Il faut aussi être vigilant sur l’origine des abeilles que l’on achète ou que l’on récupère. Un essaim “sauvage” peut aussi être porteur d’une maladie. Il faudrait idéalement posséder un rucher de quarantaine où les colonies étrangères seront soignées et observées. Dans le cas contraire adressez-vous à des éleveurs connus, pour vous approvisionner en essaims et en reines.
L’environnement d’une colonie est aussi très important, pour la santé des abeilles. Car, la plupart des maladies n’apparaissent pas si les colonies se procurent suffisamment de pollen d’une flore diversifiée. Les plantes mellifères doivent être abondantes et diverses sur l’aire de butinage. La biodiversité est un facteur de succès en apiculture.
On ne peut oublier le frelon asiatique en parlant de santé des abeilles. Ce prédateur originaire d’Asie et introduit en France en 2004, a envahi en quelques années l’hexagone et à franchi les frontières. Les frelons asiatiques sont de redoutables prédateurs. Lorsque leur pression est forte, les abeilles assiégées dans leurs ruches ne sortent plus pour butiner. La colonie manque alors de pollen et de miel. Il n’est pas rare que ces colonies n’en meurent.
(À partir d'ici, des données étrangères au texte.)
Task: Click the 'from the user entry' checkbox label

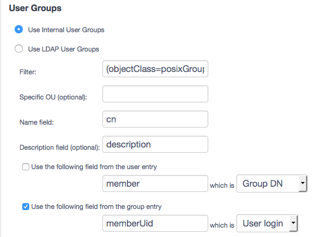Action: pos(94,167)
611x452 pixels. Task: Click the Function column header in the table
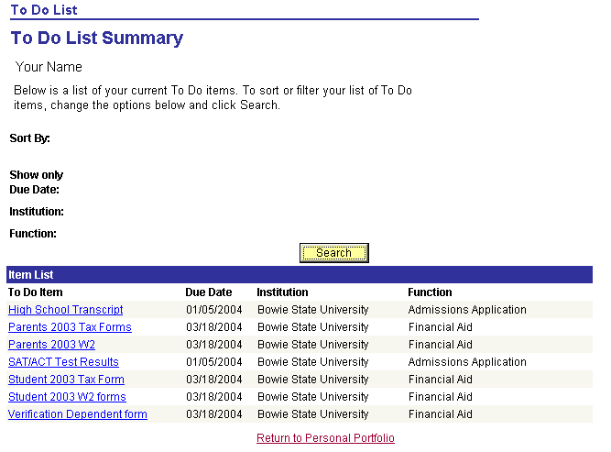click(x=430, y=292)
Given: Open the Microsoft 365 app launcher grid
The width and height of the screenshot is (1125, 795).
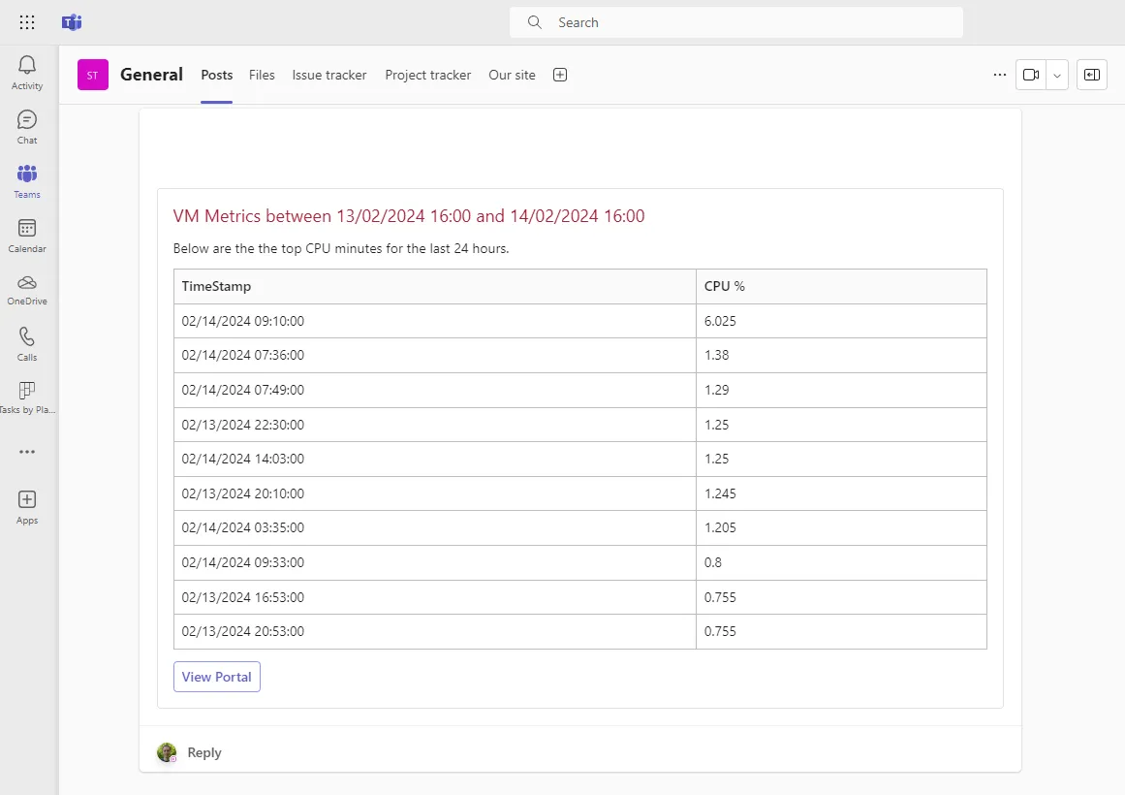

L’emploi en agriculture de pesticides pose problème aux abeilles et à l’apiculture. Certains produits sensibilisent les abeilles qui sont plus susceptibles aux agents pathogènes. De plus, les abeilles intoxiquées ont des capacités de mémorisation diminuée et plus enclin à la dérive ou à se perdre.
Il ne faut pas oublier que les facteurs de stress – maladie, pesticide, prédation – ont une action synergique. Et que des maladies sont souvent opportunistes. En apiculture, comme dans toutes les activités d’élevage, la prévention et l’adoption d’un itinéraire technique qui a fait ses preuves, donnent les meilleurs résultats.